Of course, in my wisdom I decided that all of these should be bank holidays as well and started listing them:

"We'd have loads, St George's Day, St David's Day, All Saints, Halloween..."

Steve interrupts,

"No, no, no, not Halloween. Halloween is a silly made up non holiday!"

"Steve", I interject, "Do you like my Jekyll and Hyde cookies? I'd have a whole extra day to make them!"

Steve considers this...

"I get 90% of them, no giving them to those small trick or treaters".

Thursday 21 April 2011

Oh to be a boy

We are watching some sort of chart show while deciding on which wedding photos make the cut for the book (we can have 80, I have 142 must haves...). To keep the night entertaining, Steve and I decide to play 'Shag, marry, push off a cliff'.

We laugh for a while as some of the choices come around. Then I come up with the ultimate:

'So Steve, Jennifer Garner, Katy Perry and Nicole from the Pussycat Dolls?'

Steve pauses,

'I'd just sit and weep in the corner with no idea what to do'.

Happy Bank Holiday Weekend Number 1!

That clever Facebook

While on Facebook the other day (make friends with me! I am very nice!) I noticed something curious. The ads.

When I was engaged and being a busy little bee wedding planning, all the ads were for wedding dresses, florists and accessories.

Now my status is 'married' they are all ads for divorce lawyers and marriage counsellors....

Wednesday 20 April 2011

As if I wasn't stressed enough

Last night I had a nightmare about being made to do country dancing. I kept telling the woman that I wasn't meant to be there and yet she ignored me and pushed me round the May Pole more.

Twas hideous.

Tuesday 19 April 2011

Kiss me Kate

It would be like ignoring the big pink (is it a pink one?) elephant in the room which is why I am mentioning the Royal Wedding.

Come on, we all know it is coming, we are all grateful for the extra bank holiday (except Steve who is unreasonably mad that he is working it as well as all the other bank holiday weekends) and, a lot of us are either newlyweds or getting married in the near future.

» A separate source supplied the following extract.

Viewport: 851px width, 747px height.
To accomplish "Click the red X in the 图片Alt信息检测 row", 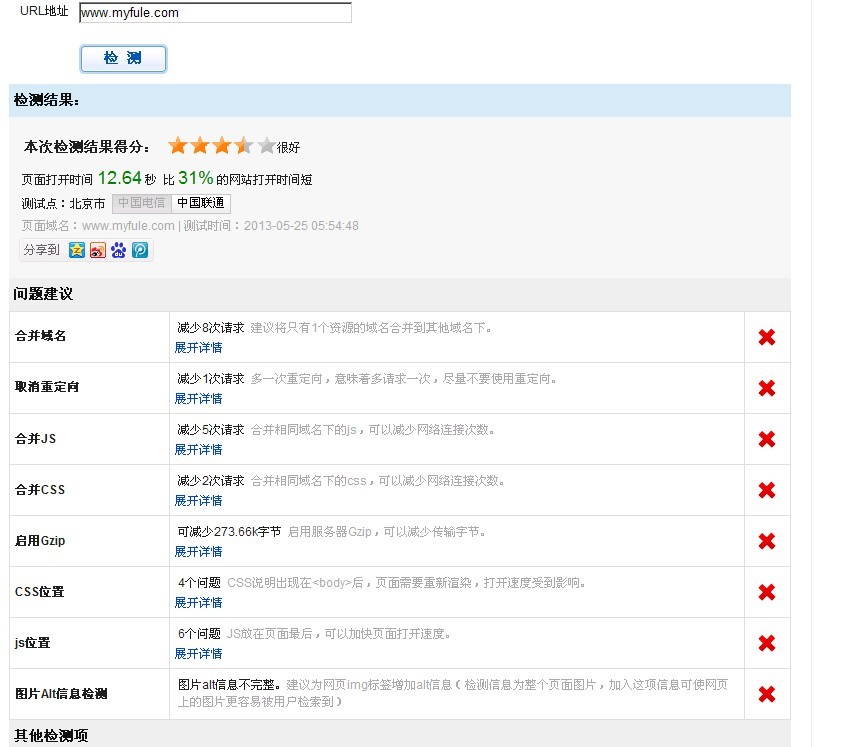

The deely boppers - oh yes


I am going to be controversial - I am looking forward to it. I have got my crown deely boppers, my veil (always looking for an excuse to wear it again) and various union jack/crown themed accessories and items. In fact, I see no reason for anyone to get all het up about it. This, as with the majority of holidays and events, registers as a-super-excuse-for-a-party-so-why-wouldn't-you-embrace-it category.



Kate's ring


My ring
 In all honesty, while I am a tad jealous of Kate's beauty, figure, hair and general loveliness, the two of them are doing what a million people do every year and good for them.

If I was terribly truthful, I actually feel a bit sorry for her. I mean, lets just start with the actual wedding itself - how much say has she had in it? Any of it really. From venue to dress to colour scheme to type of service to food to guests to everything, I loved deciding on all those things and, as Steve and I are both stubborn as hell, we did things exactly the way we wanted to. Yes, we made sure that we accommodated everyone's needs but, to be honest, that wasn't a hardship because it was what we ultimately wanted; for all our loved ones to feel happy and welcome and involved.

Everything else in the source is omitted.